Kasus-kasus polemik konten pada buku pelajaran anak sekolah sudah sering terulang. Human error pada penerbit?

Buku SD Yerusalem Ibu Kota Israel dan Kasus 'Human Error' Penerbit
Tiga anak membaca buku koleksi perpustakaan keliling secara gratis di jl Doho, Kota Kediri, Jawa Timur, Minggu (20/8). ANTARA FOTO/Prasetia Fauzani

tirto.id - Menteri Koordinator Bidang Pembangunan Manusia dan Kebudayaan Puan Maharani meminta semua buku pelajaran harus diawasi dengan ketat. Tujuannya agar tidak ada masalah yang ditimbulkan ketika sampai ke tangan siswa. Konten buku-buku sekolah harus bersih dari 'human error'.

"Proses penyusunan buku itu harus benar-benar dicek dan ricek," kata Puan, Kamis (14/12).

Puan menanggapi salah satu buku pelajaran Ilmu Pengetahuan Sosial untuk siswa kelas 6 Sekolah Dasar (SD) yang memuat informasi bahwa Ibu Kota Israel adalah Yerusalem.

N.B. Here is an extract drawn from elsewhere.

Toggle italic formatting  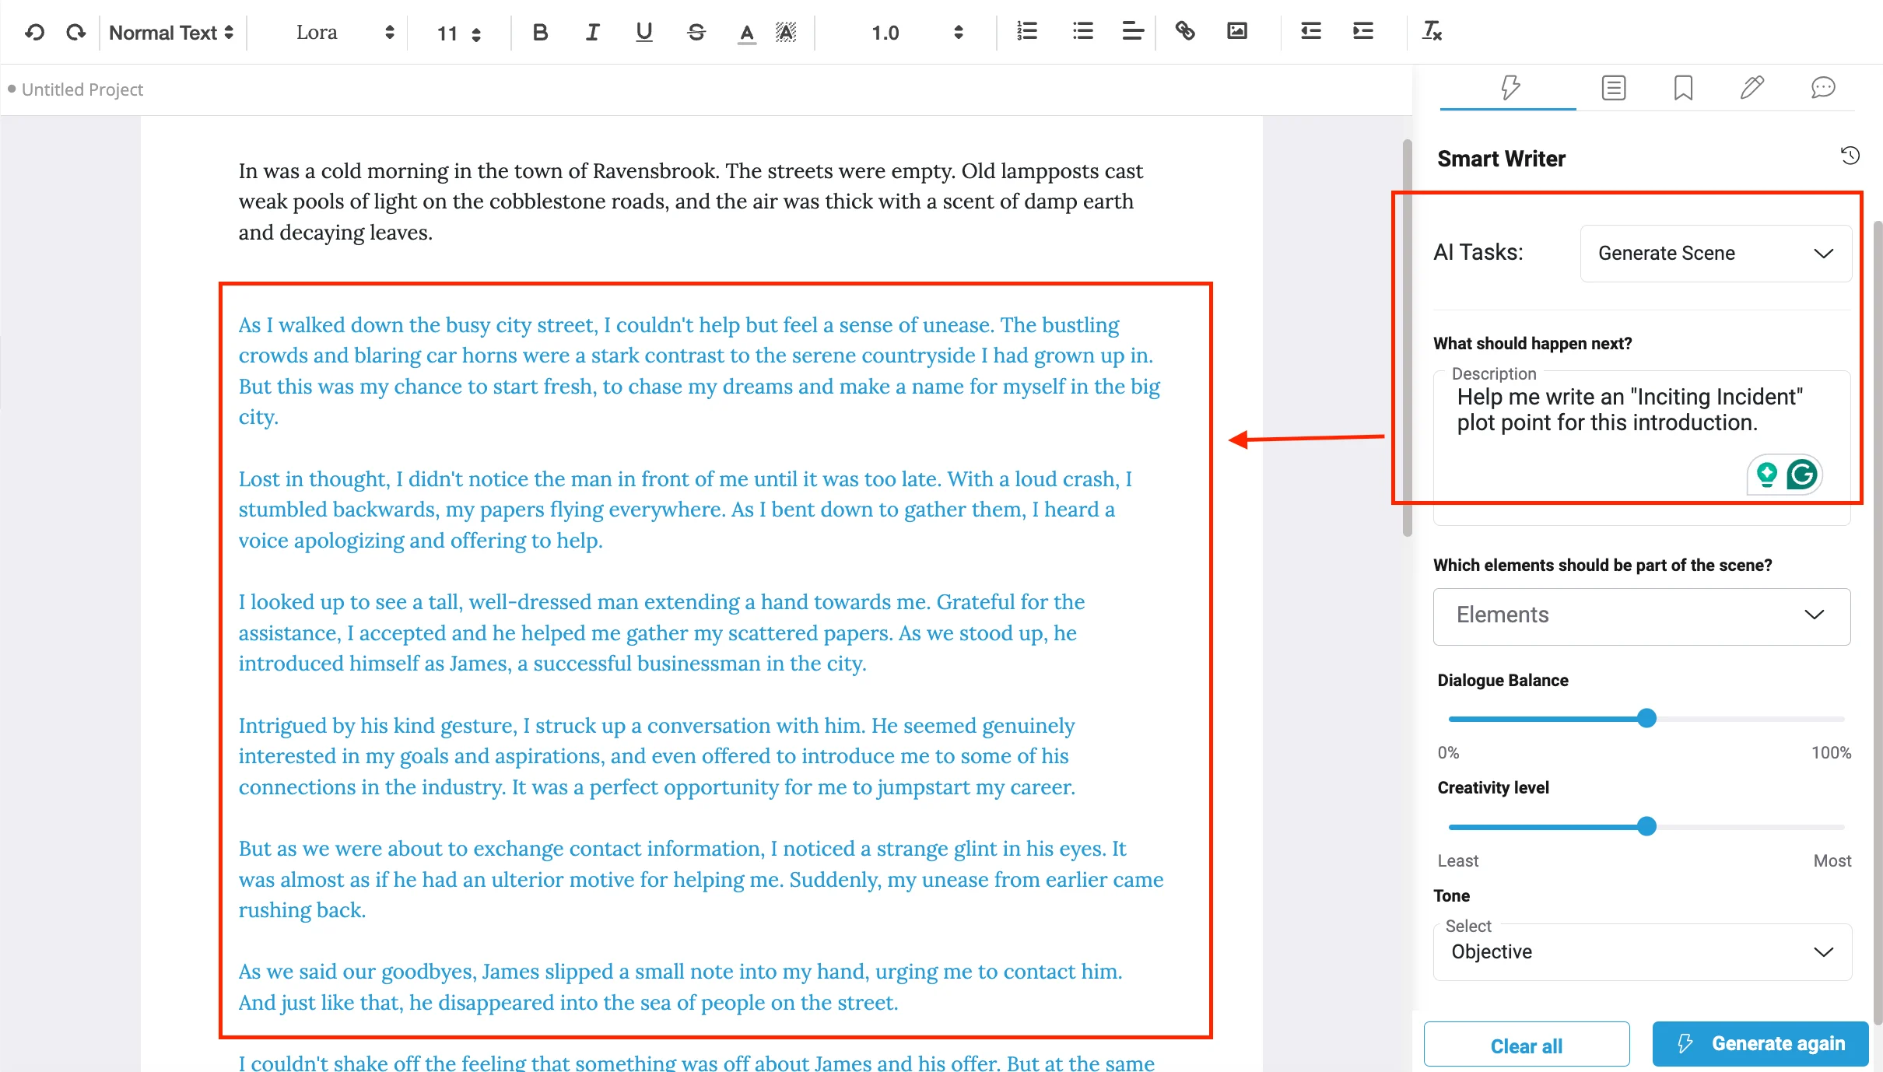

Padahal Ibu kota Israel bukan Yerusalem tapi Tel Aviv. Kesalahan fakta dalam buku pelajaran seperti ini bukan kali ini pertam terjadi.

Situs resmi Kemendikbud pada 2015 lalu pernah melansir beberapa buku yang bermasalah, salah satunya buku Pendidikan Agama Islam dan Budi Pekerti kelas XI, cetakan ke-1 tahun 2014, oleh kontributor naskah Mustahdi dan Mustakim serta penyelia Yusuf A. Hasan dan Muh. Saerozi.

Dalam subbab "Tokoh-tokoh Pembaharuan Dunia Islam Masa Modern" disebutkan "orang yang menyembah selain Allah telah menjadi musyrik dan boleh dibunuh," tanpa dilengkapi dengan konteks apapun, juga rujukan yang valid terhadap pemikiran tokoh yang berkata demikian.

Selain itu, ada buku Pendidikan Jasmani, Olahraga dan Kesehatan kelas XI, cetakan ke-1 tahun 2014, oleh kontributor naskah Sumaryoto dan Soni Nopembri serta penyelia Hermawan Pamot Raharjo dan Dian Budiana. Dalam buku tersebut termuat materi tentang "gaya pacaran sehat".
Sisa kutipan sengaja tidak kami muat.